What is required: In the entries below, find the string "Given" and return each line holding it.

Exercise data:
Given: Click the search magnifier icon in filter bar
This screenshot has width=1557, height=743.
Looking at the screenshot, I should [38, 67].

...

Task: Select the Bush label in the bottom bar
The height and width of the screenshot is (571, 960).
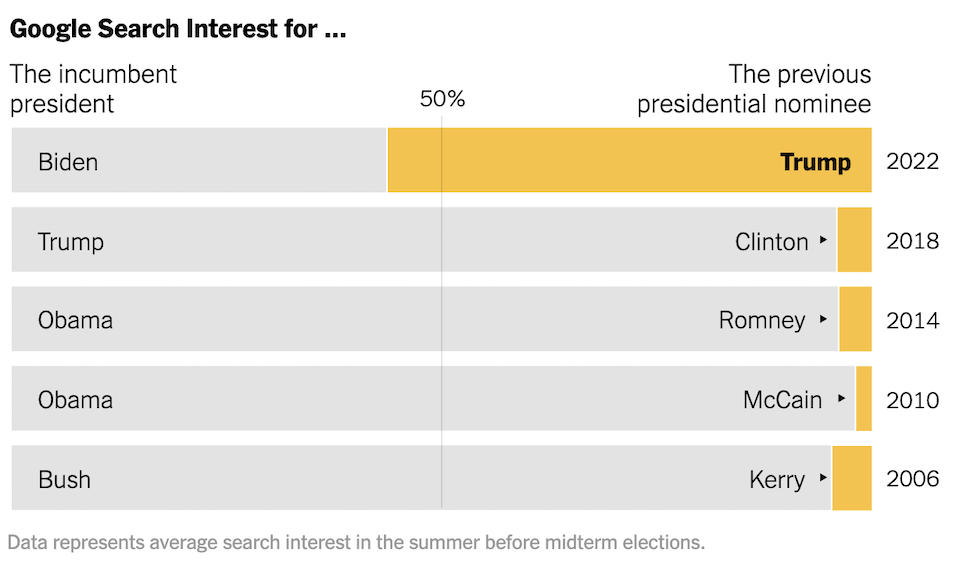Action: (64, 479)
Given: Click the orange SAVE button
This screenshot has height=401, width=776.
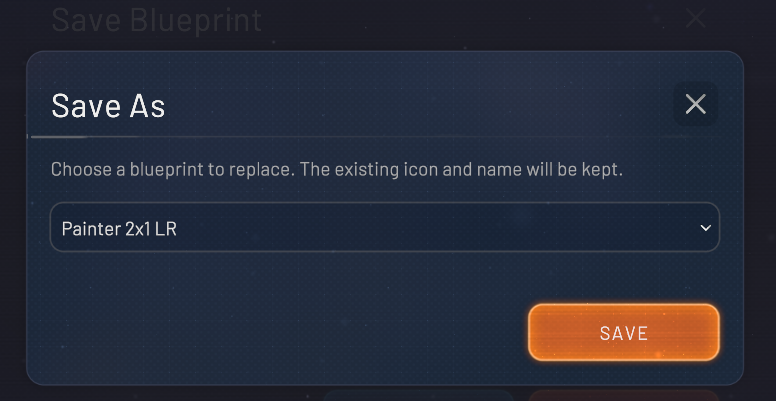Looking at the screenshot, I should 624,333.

* * *

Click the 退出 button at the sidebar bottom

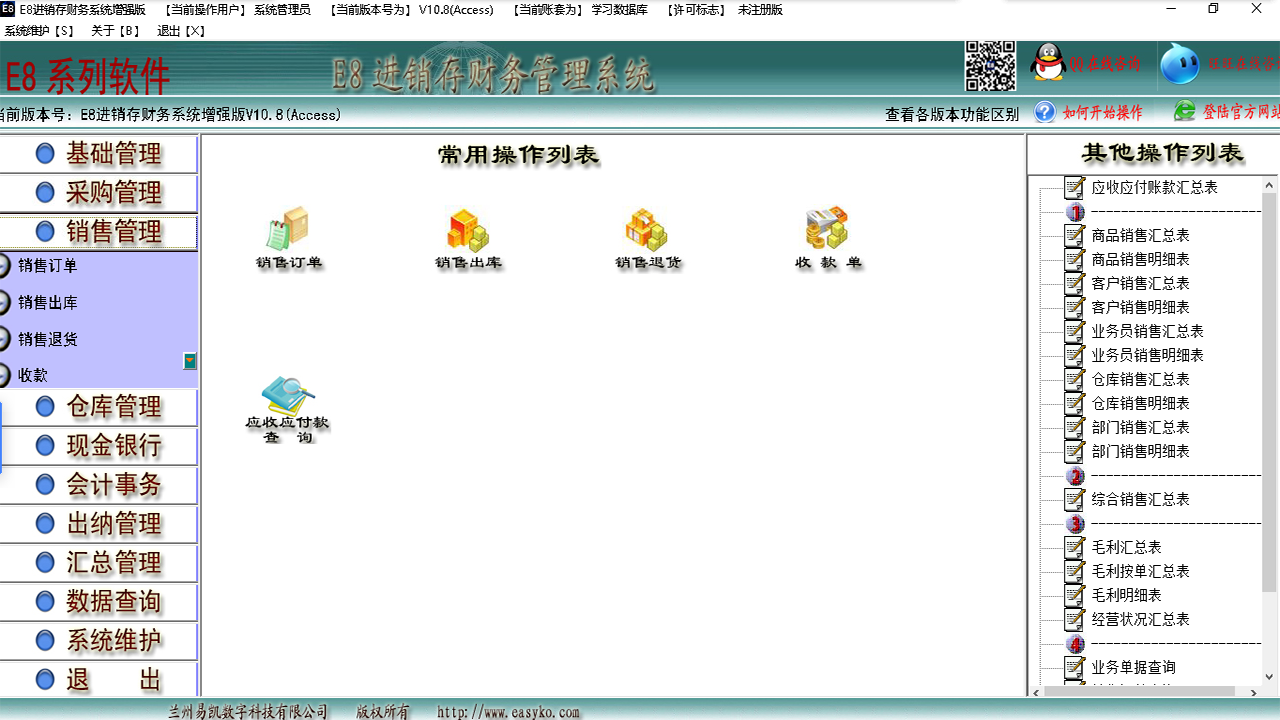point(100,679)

Your solution:
Given: Click the search magnifier icon in filter bar
Given: Click the orange SAVE button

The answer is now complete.